LH: Correct, but all the structures were left behind so Palestinians theoretically could come and move in and start their own farm or greenhouse or whatever there, but they didn’t do that.

The reason that I drill down on that point that they weren’t reselling Gaza is because part of the reason that the Israeli government decided it made sense to pull Israelis out and withdraw was that you have one and a half million Palestinians living in Gaza at the time and 10,000 Israelis. There were terrorist attacks on the civilians and there were attacks on the soldiers there. Ultimately, people made the argument, “Why are we there? What’s the point? Is this really helping our security? What are these people dying for? This is a very clearly a majority Palestinian area.”

Today, you see a lot of people on the Right saying, well, maybe if we had kept the military there, then Hamas wouldn’t have been able to build up its current capabilities and that Israelis being present in part of the land protects people in all of Israel because as long as there’s an Israeli presence, then less terrorism pops up.

I see the merits in that argument. I’m not entirely convinced by it.

PP: Dan Schueftan told me that the idea was that once all of the Israelis were out, if they shot even one rocket, then the military response would be so crushing that it just wouldn’t happen.

LH: Ariel Sharon promised at the time that if there was one rocket shot there would be like a crushing military response. Ariel Sharon had a stroke six months later. Who knows what he would have done?

But the person who took his place, Ehud Olmert, didn’t do that. Hamas took over. Olmert wanted to continue further disengagement from the West Bank. That was his plan: to just keep unilaterally withdrawing and let the Palestinians figure it out themselves. He won an election that year on that platform. Israelis were optimistic that this was going to work, but it didn’t. I think part of the reason that Olmert maybe didn’t come down so hard on Gaza was because of domestic politics. In 2006, there was the Second Lebanon War and Israelis felt it had not gone so well. Omert was taking a lot of heat for that and there were starting to be corruption allegations against him, and he ultimately went to prison for corruption. He just didn’t have the bandwidth but also maybe he felt he didn’t have the legitimacy to come down hard on Gaza.

Then Netanyahu came in. In 2009, his slogan was literally “Strong against Hamas.” There were some military operations against Gaza but he ultimately went on this appeasement route of thinking that if we pay them off, then they’ll have a reason to be quiet. If their quality of life is better, then they’re not going to want to attack us because they’re not going to want to lose that

That worked for a time. You had these several years in which, from 2014 until 2021, there was no major Gaza operation. If you were asking Netanyahu about it, he would say, “Look how well this is going.” Netanyahu presided over the quietest decade in Israel’s history.

It turned out Hamas were biding their time.

PP: There’s municipal elections coming up. Does that connect at all with the broader politics?

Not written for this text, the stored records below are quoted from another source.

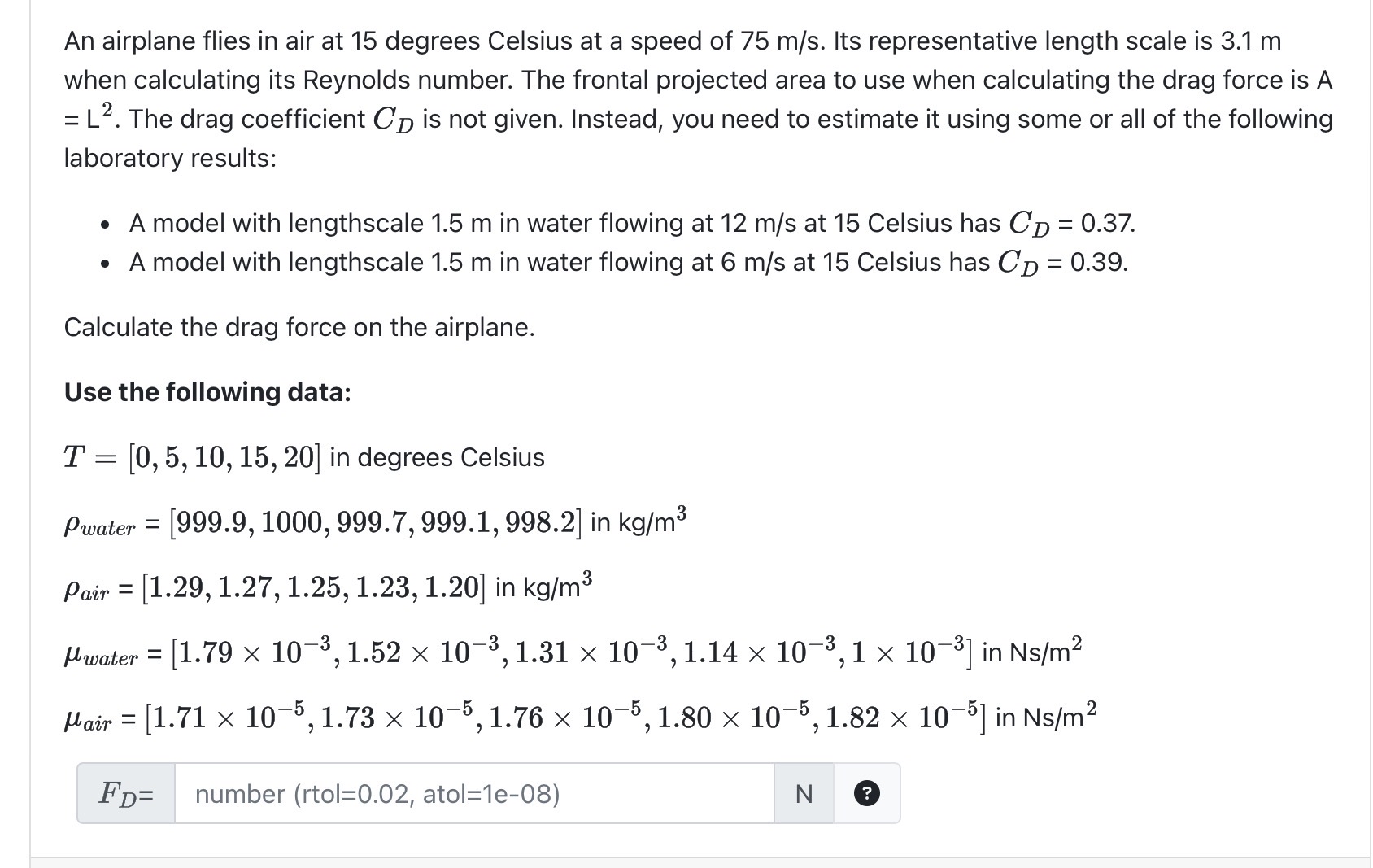The width and height of the screenshot is (1373, 868).
Task: Click the F_D= label before the input
Action: click(x=126, y=793)
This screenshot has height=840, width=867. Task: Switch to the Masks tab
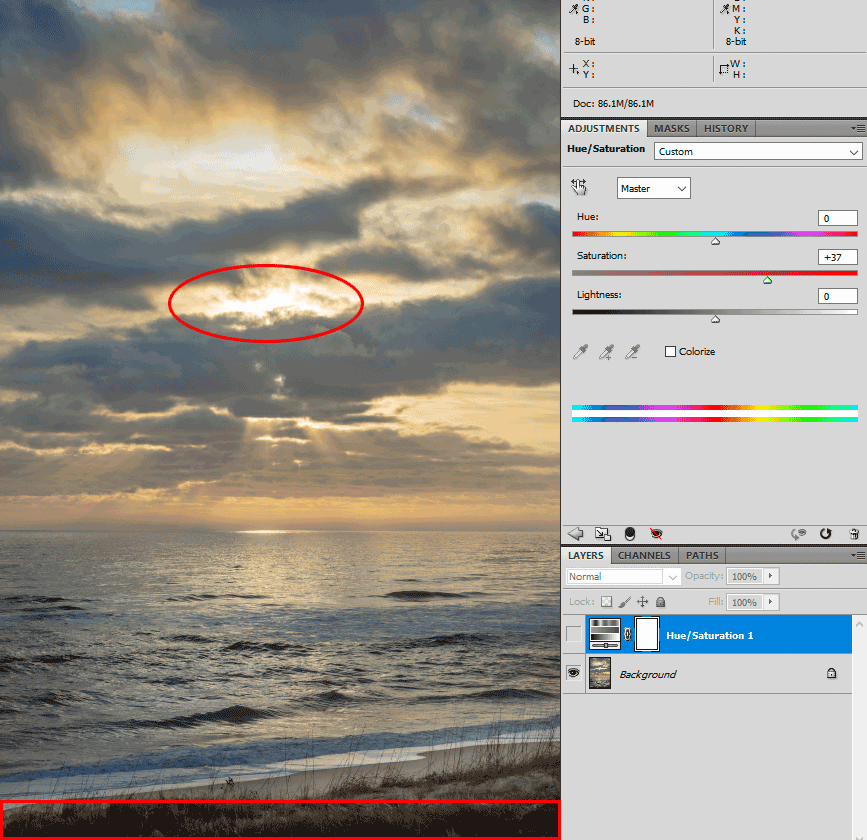click(x=671, y=128)
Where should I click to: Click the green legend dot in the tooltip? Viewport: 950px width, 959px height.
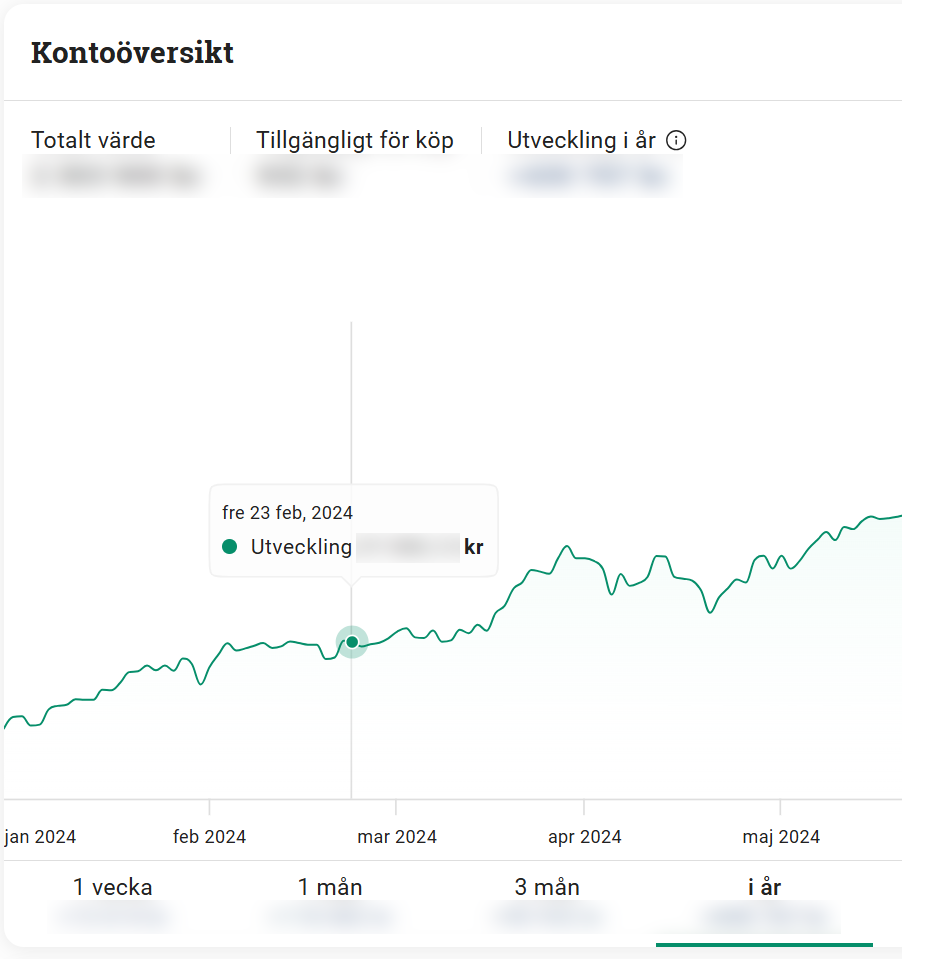tap(230, 547)
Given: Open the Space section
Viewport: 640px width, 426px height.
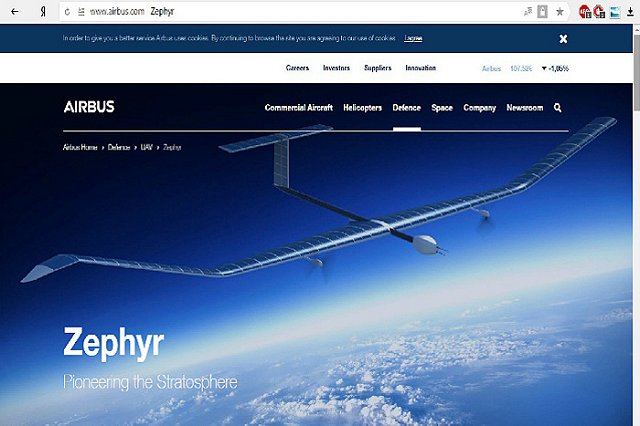Looking at the screenshot, I should 442,108.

LH: The municipal elections and the national elections in some ways connect and in some ways don’t. I think the national elections usually have a lot more to do with national security and the local elections have a lot more to do with bread-and-butter things like jobs, education, traffic patterns, and parking and things like that.

But one thing that shows up in a big way, I think, in both, actually, is religion and state issues. We talked about the ultra-Orthodox Haredim. The issue of them enlisting in the IDF or not, that’s a national issue. But on the local level, there are things about whether shops are open or there’s public transportation on the Sabbath, because the mayor can decide to change things. They have to get approval from the national government. But you have Haifa where they have buses running on Sabbath. It’s a national issue, but it also plays out locally a lot. I can tell you, in the town where I live, we have no Haredi public schools. There’s a small but growing Haredi community and they’re always pushing that they want schools and the mayor always ignores them because he doesn’t want the city to have a big Haredi population. He doesn’t want the demographics to change.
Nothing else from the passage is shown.